Instructions
[1] Set down the passage from the DairyNZ talk transcript below, starting at "Also at the" and ending at "do something different.".
[2] Decide whether each statement agrees with the DairyNZ talk transcript below. Give yes or no for each, and quote the words of the transcript that decide it.
(a) New Zealand produces more milk than California.
(b) Most of New Zealand's dairy products are consumed within the country.
(c) The wearable devices described in the talk generate 60 observations a second.
[3] Write what comes next in the DairyNZ talk transcript below, starting after its final sentence.

Source passage
○ ○ ○ ○

This transcript was generated automatically and may contain errors.

Right, thanks everyone. I hope you enjoyed an ice block over the break. So yeah, I'm talking about what we did at my organisation to improve our science workflows to benefit the people we work for, which is dairy farmers. And hopefully out of that journey there's a few lessons that might be useful for you.

So, a little bit about our organisation, DairyNZ. Our purpose is to progress a better future for dairy farmers. A couple of quick facts about the New Zealand dairy sector. We produce more milk than Wisconsin, your dairy state, not a competition. Also more milk than California, also again not a competition. But there's not many people in New Zealand, which means that 95% of the dairy products gets exported all over the world.

So it's important to us that we have products that people love and enjoy and are happy with how that's produced. So a lot of our work at DairyNZ is about how can we help our farmers be more profitable, sustainable and competitive going forwards.

So this is where I think everyone wants to be. They want to be a happy cow, they want to be doing useful work and having the tools that are fit for purpose. And I can't say we're always there, but I know about five years ago we looked a lot more like this. We were struggling to do what we needed to do and the tools were just not fit for purpose.

So this talk is a little bit about how we channeled some of that frustration with a bit of boldness to then create change and deliver on impact.

Why change was needed

So why do we need to change? Maybe a third of you will recognise this thing. This is a floppy disk that holds about one meg worth of data. So historically, 10, 20 years ago when we were doing a farm trial, we'd get a few observations per day. So you could have a major trial where all the data would fit on about six of these floppy disks.

However, today we have wearable devices. You can imagine Apple Watches for cows. Devices like this are generating 60 observations a second and you're putting this across hundreds and sometimes thousands of cows and that's generating a metric crap tonne of data.

And so if you put all the data for a three-month trial today onto floppy disks, the tower of floppy disks would be taller than the Burj Khalifa, like the tallest building in the world.

Also at the same time, we had to move from linear science in the sense of scientists would have an experiment, they'd run the experiment, they'd throw some data at the statistician, produce some plots and some tables, publish it, job done. But when we're looking at this more complex data, it becomes more iterative in the sense of looking at the data, understanding what it's trying to tell us, come up with some hypotheses, test those. So a very different way of working.

So these are not all the reasons, but these were a couple of the obvious reasons that created that burning platform for why we needed to do something different.

○ ○ ○ ○

Dataset entries

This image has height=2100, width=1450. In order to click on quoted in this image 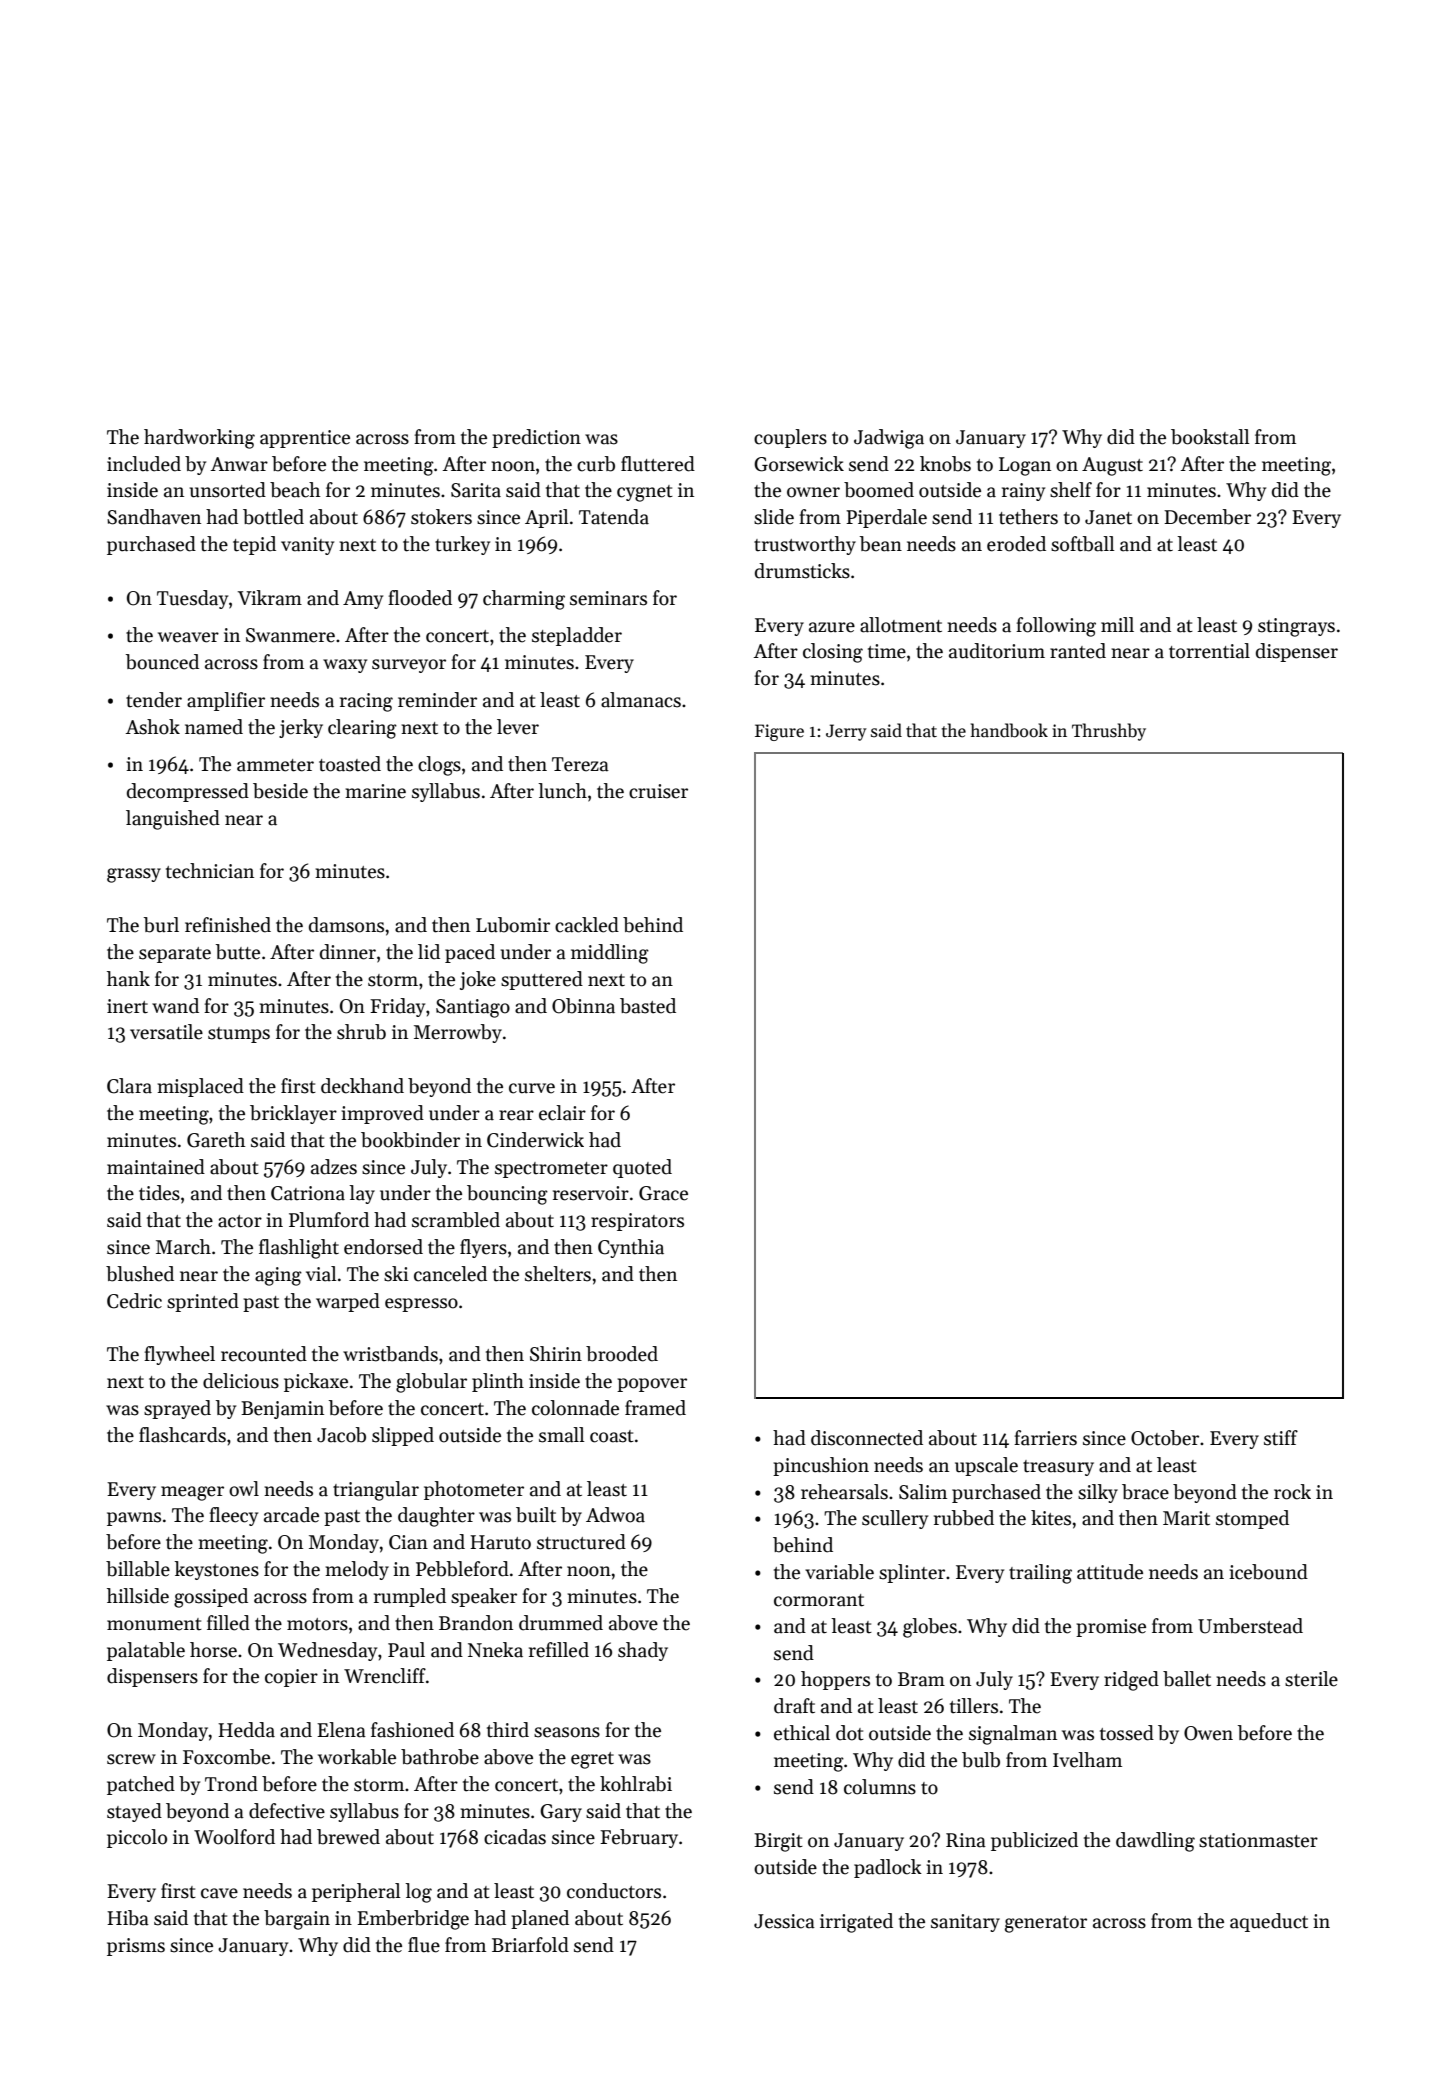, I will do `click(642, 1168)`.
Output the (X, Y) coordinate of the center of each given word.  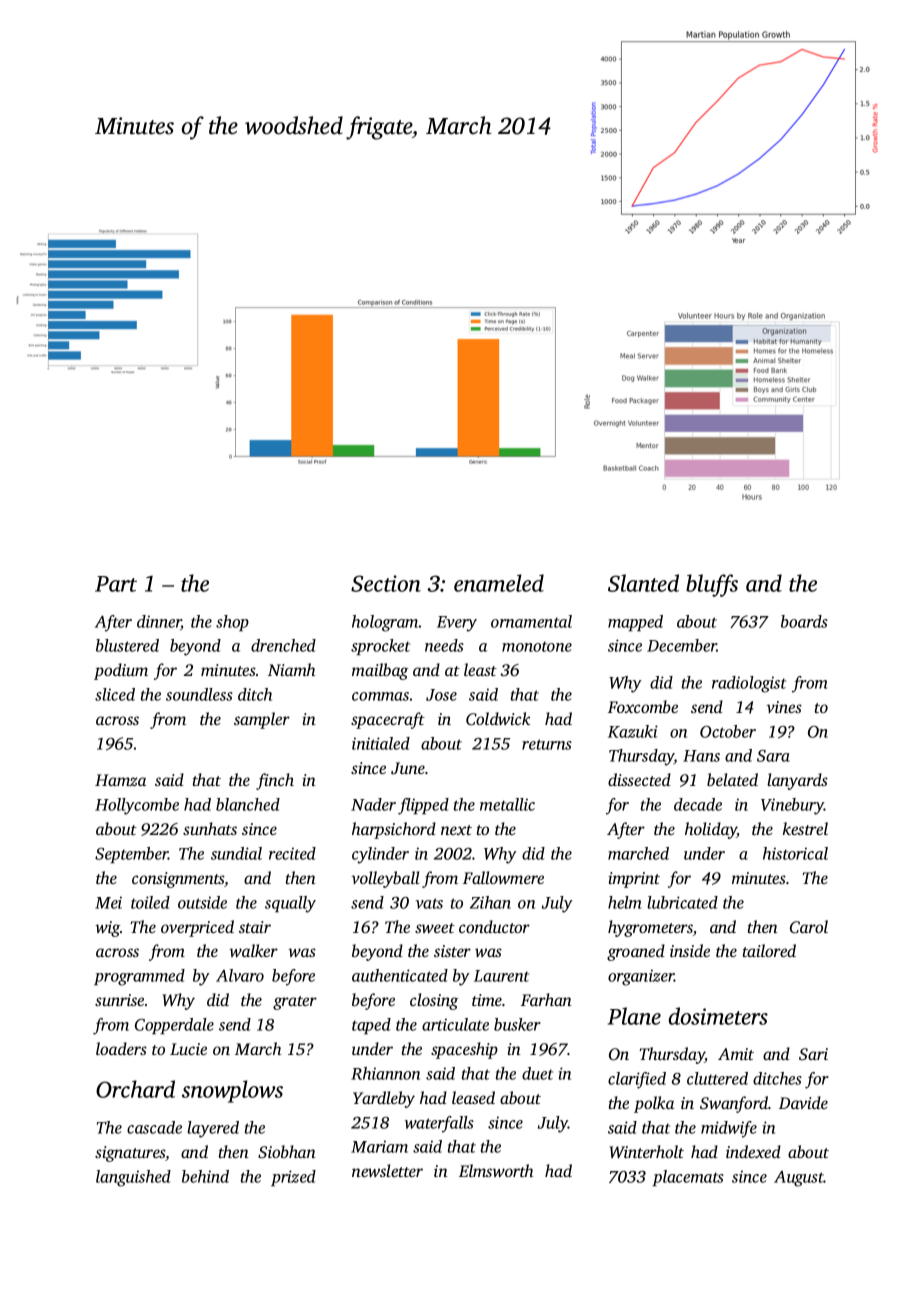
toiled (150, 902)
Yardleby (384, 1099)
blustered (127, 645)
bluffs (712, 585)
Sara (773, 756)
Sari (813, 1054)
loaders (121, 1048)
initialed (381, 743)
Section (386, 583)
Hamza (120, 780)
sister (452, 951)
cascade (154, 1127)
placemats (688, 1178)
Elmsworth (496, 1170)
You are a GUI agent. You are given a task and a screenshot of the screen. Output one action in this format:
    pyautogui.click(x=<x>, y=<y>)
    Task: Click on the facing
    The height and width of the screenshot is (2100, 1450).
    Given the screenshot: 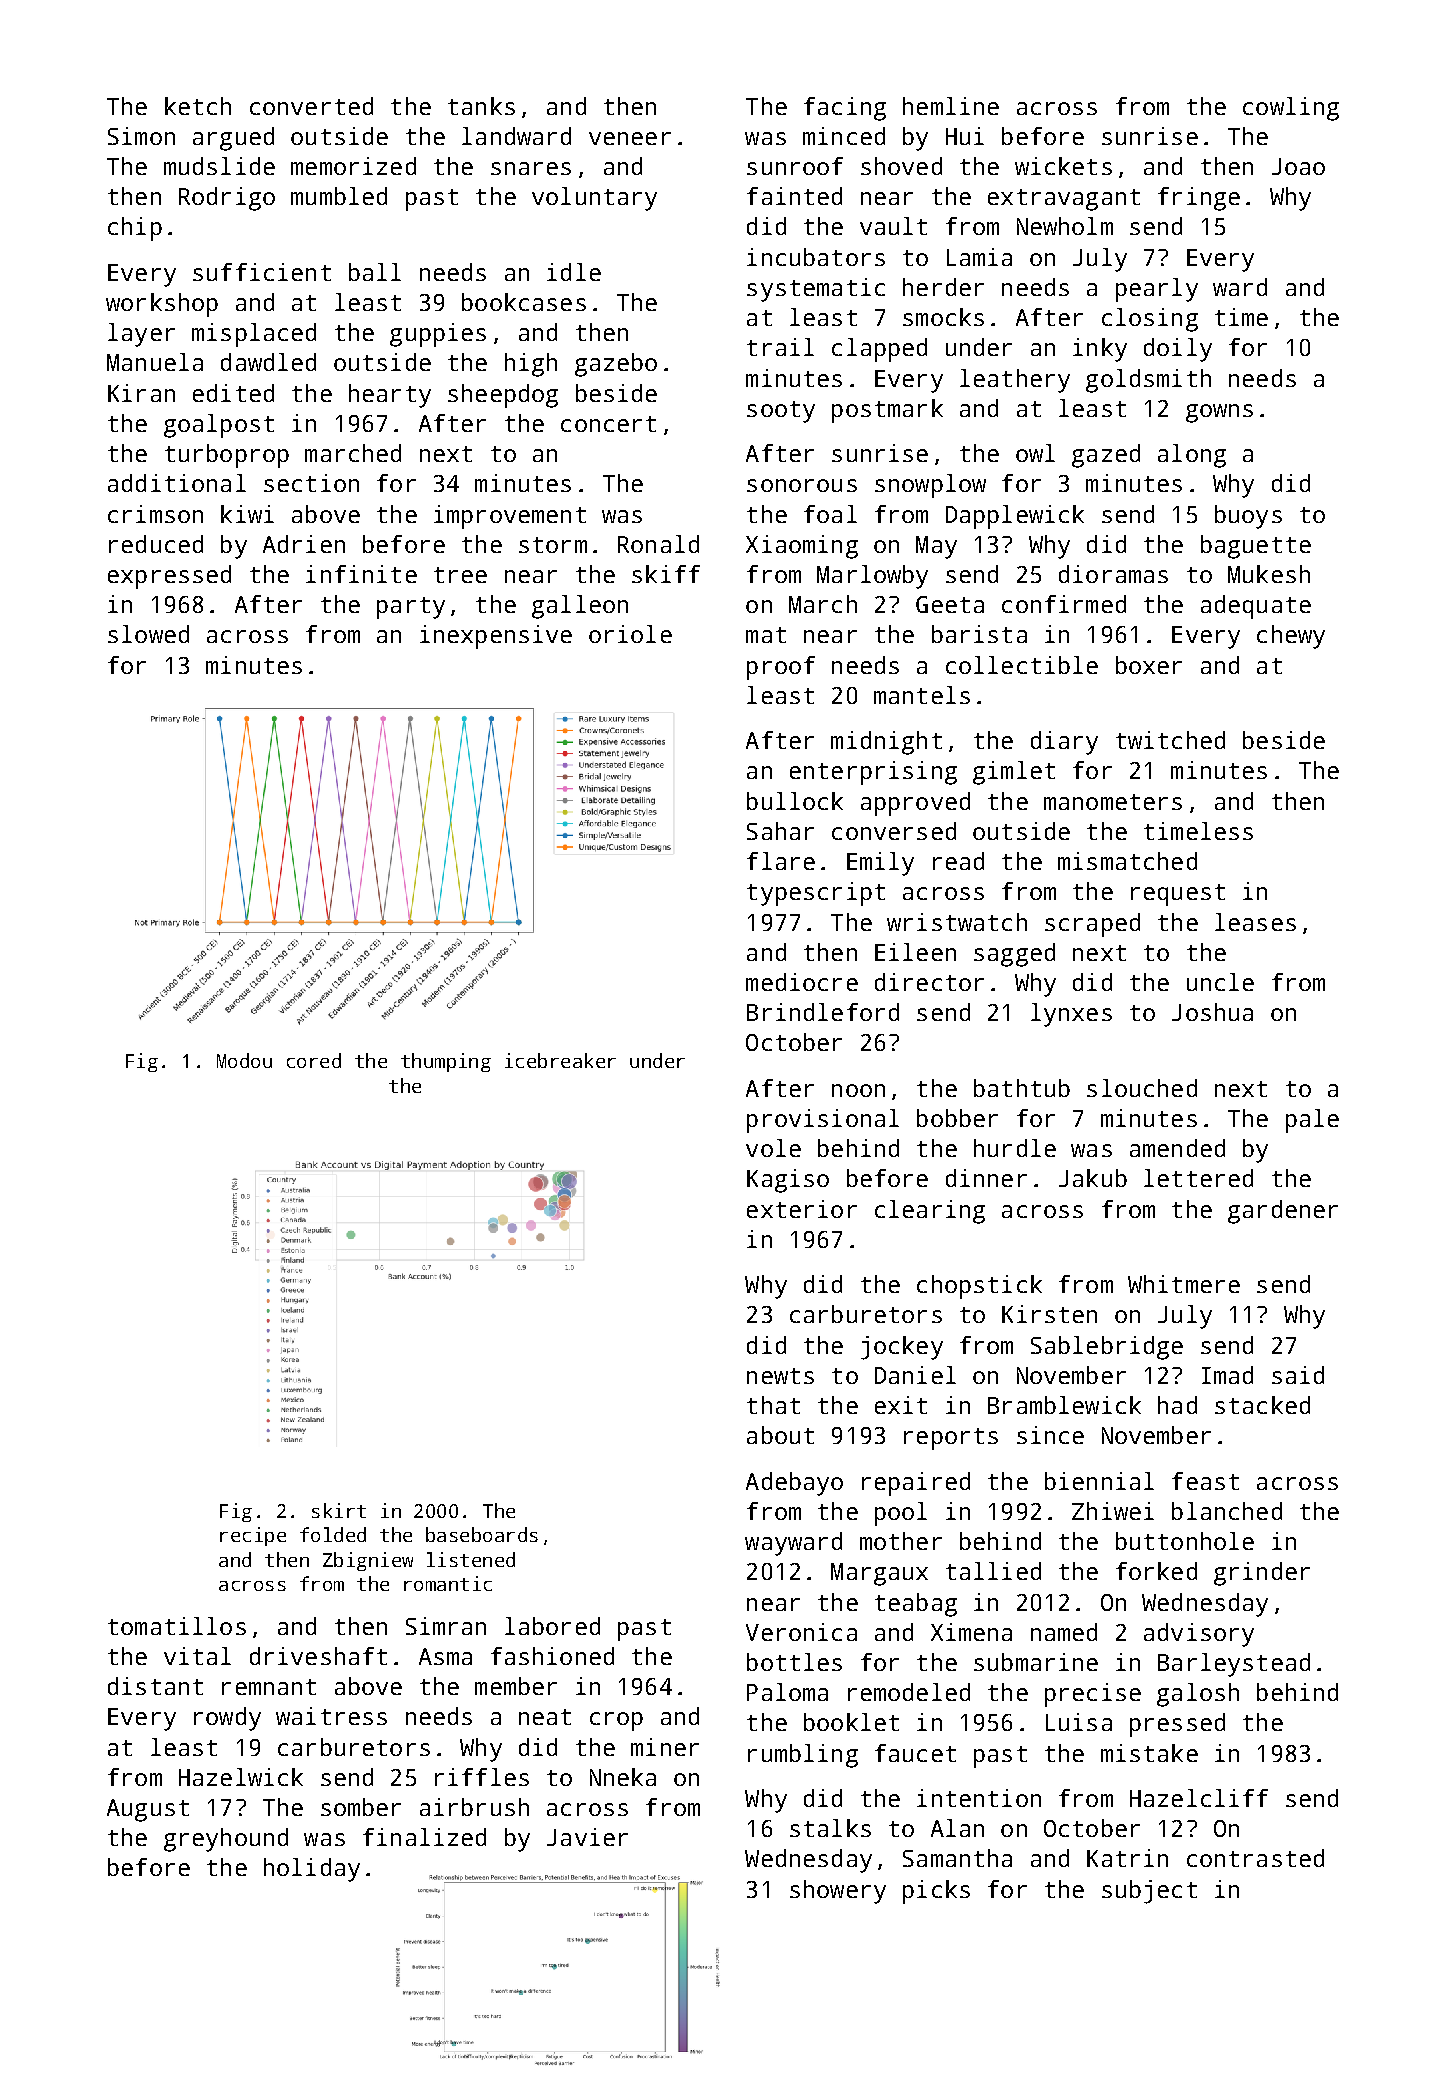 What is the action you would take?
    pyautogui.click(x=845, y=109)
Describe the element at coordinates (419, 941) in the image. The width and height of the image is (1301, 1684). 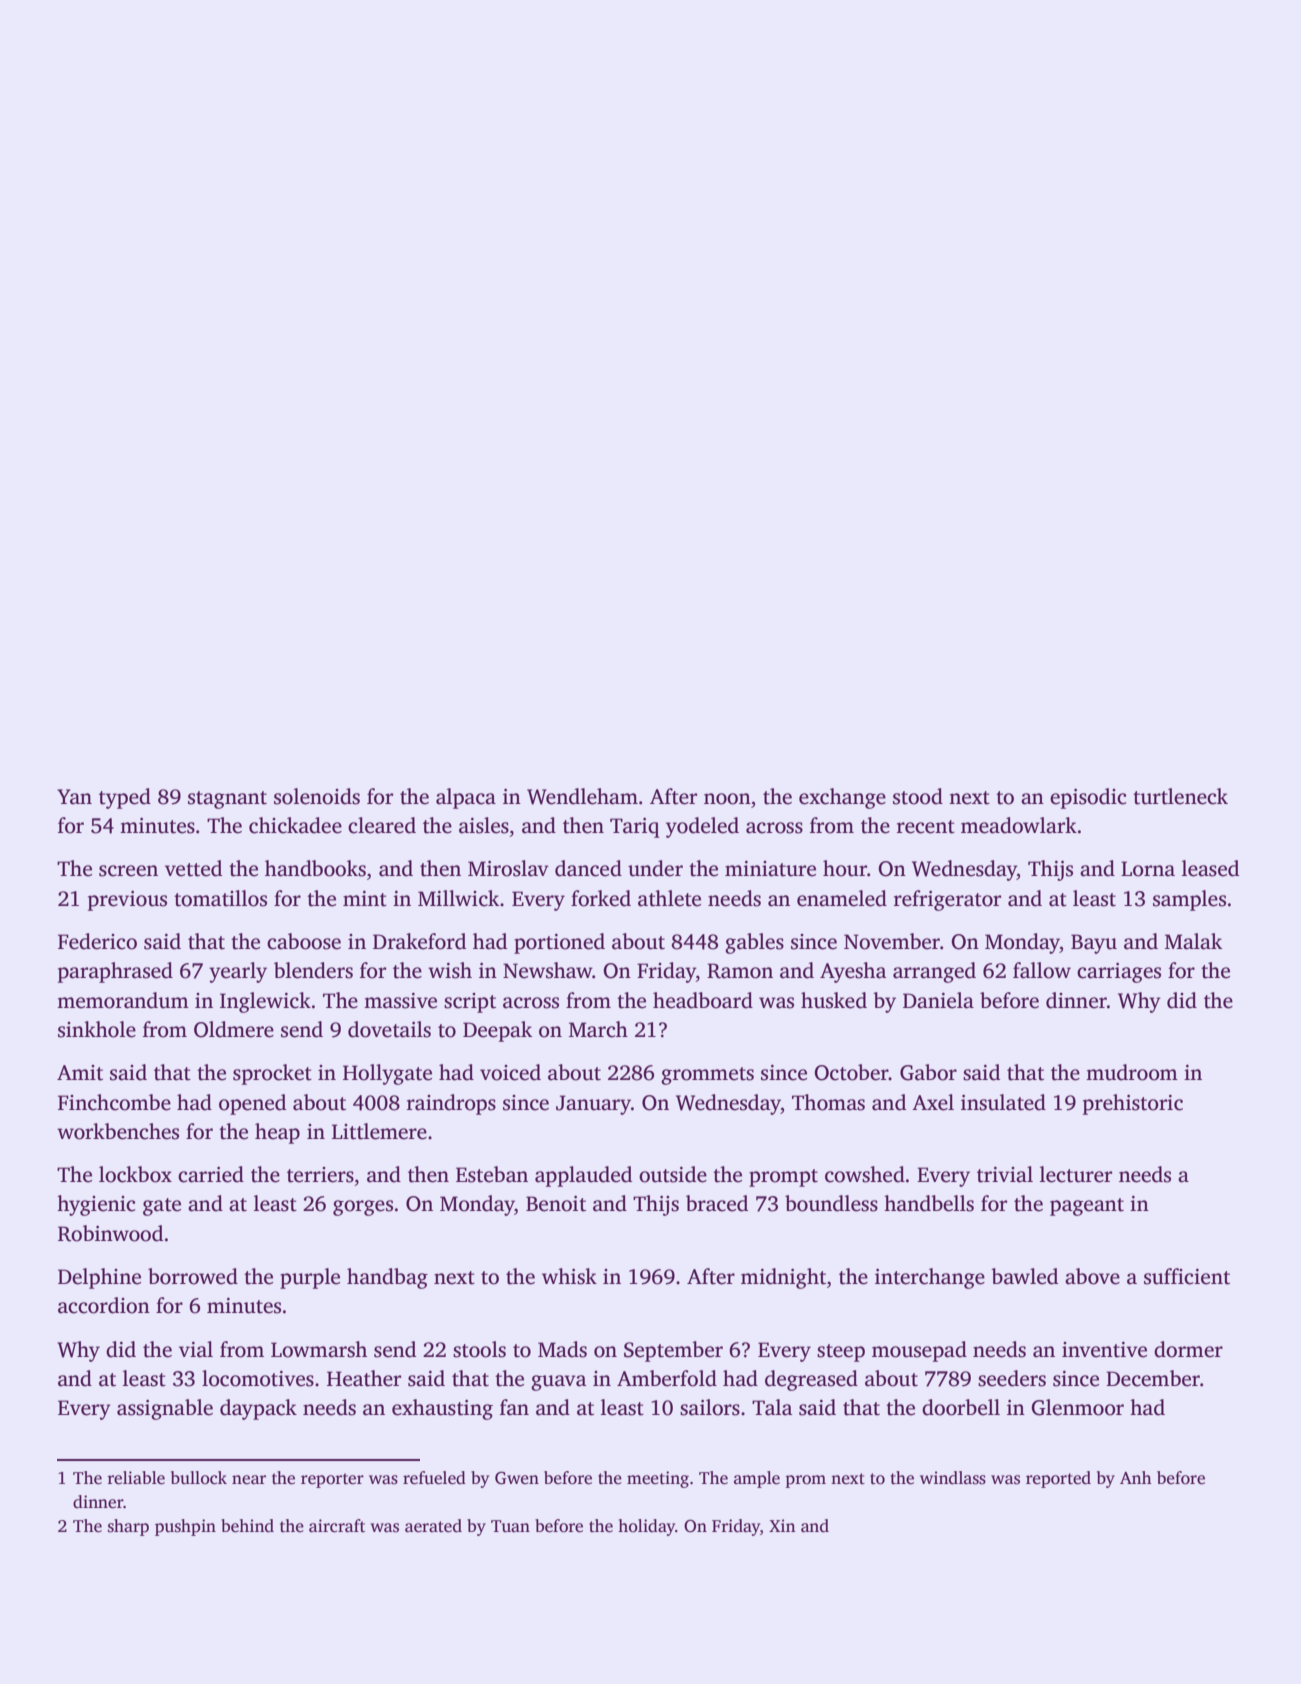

○ ○ ○ ○

Answers per task
[1]
Also at the same time, we had to move from linear science in the sense of scientists would have an experiment, they'd run the experiment, they'd throw some data at the statistician, produce some plots and some tables, publish it, job done. But when we're looking at this more complex data, it becomes more iterative in the sense of looking at the data, understanding what it's trying to tell us, come up with some hypotheses, test those. So a very different way of working.

So these are not all the reasons, but these were a couple of the obvious reasons that created that burning platform for why we needed to do something different.

[2]
(a) Yes: "Also more milk than California"
(b) No: "95% of the dairy products gets exported all over the world"
(c) Yes: "Devices like this are generating 60 observations a second"

[3]
Infrastructure

So we did three things. The first thing was around infrastructure. So if you've opened the R for Data Science book, this diagram's probably quite familiar. Anyone that's got R can get started and use this workflow. But when you want to work at scale, you want to add a few things.

So for us, we've got a data platform. We chose Snowflake. You might choose Databricks or something else. For sharing code and versioning code, we use GitHub. Again, there's other options there. When the smoke is starting to pour out of your laptop, it's time to move that compute to the cloud. So we use Posit Workbench for that. And then when we've created artifacts, tools, dashboards, et cetera, that we want to share, then we push that through to Posit Connect.

So what guided some of those choices? Well, it needed to be fit for purpose, and for us, that meant performance. It needed to be scalable, as we did more and more of this type of work, and reproducible is just really good practice. Also, we're starting from a low base, so we want a relatively low cost to start. So some open-source tools fit the bill there. And you also need ease of management by your IT. So that forms part of your total cost of ownership.

You're going to need some confidence in the vendor, but you also want to limit the technological lock-in wherever possible, so you have options down the future. You know, the landscape might change. For us, support for R and Python, we're primarily R now, but I could see there are some things we might want to use Python for in the future, and depending on where you're at and what your situation is, you might make different choices.

And so this involves spending money, so you're going to need some allies from around the organization, extra points if you get IT on board, and then you're going to have to get the senior buy-in. They're the people that are going to be writing the checks for some of this stuff.

Skills and capability

So the second of three things, the skills and capability. So when we were starting down this journey, we ran R for data science as an internal course. We ran it as a cohort, so a bunch of people all learning at the same time, and the temptation is whenever you're doing something in that setting that you try and just jam it all into, like, say, three days. We'll bring everyone in, smash them full of knowledge, and then job done.

But I took from the, what was the RStudio education piece that they used to have around the space learning, which is to say, you know, if you learn a bit this week, then you've got time to digest it and use it, and then more the next week, et cetera. So that space learning as a concept, I think, is quite useful.

You know, there was a few pros and cons to running it externally, and we decided to go external for subsequent versions and ran it through the university. The things I like about doing it externally is that you're getting some commitment from both the person and the manager. Even though it doesn't cost a lot, you know, the fact that it actually costs something means that that person and manager have to have a discussion and they have to agree that this is a priority for this person, and that means putting aside time to do it properly, which is not necessarily what happened when we had an internal course. And if people got busy, then if it wasn't a priority, it didn't happen.

I also like the summative assessment, so assessment at the end of the course, which is to say, you know, people understand, you know, most of these people have been to university, so they understand that, you know, there's going to be a test at the end and they're going to have to have some minimum level of knowledge in order to pass that and not be embarrassed in front of their peers. So I like that.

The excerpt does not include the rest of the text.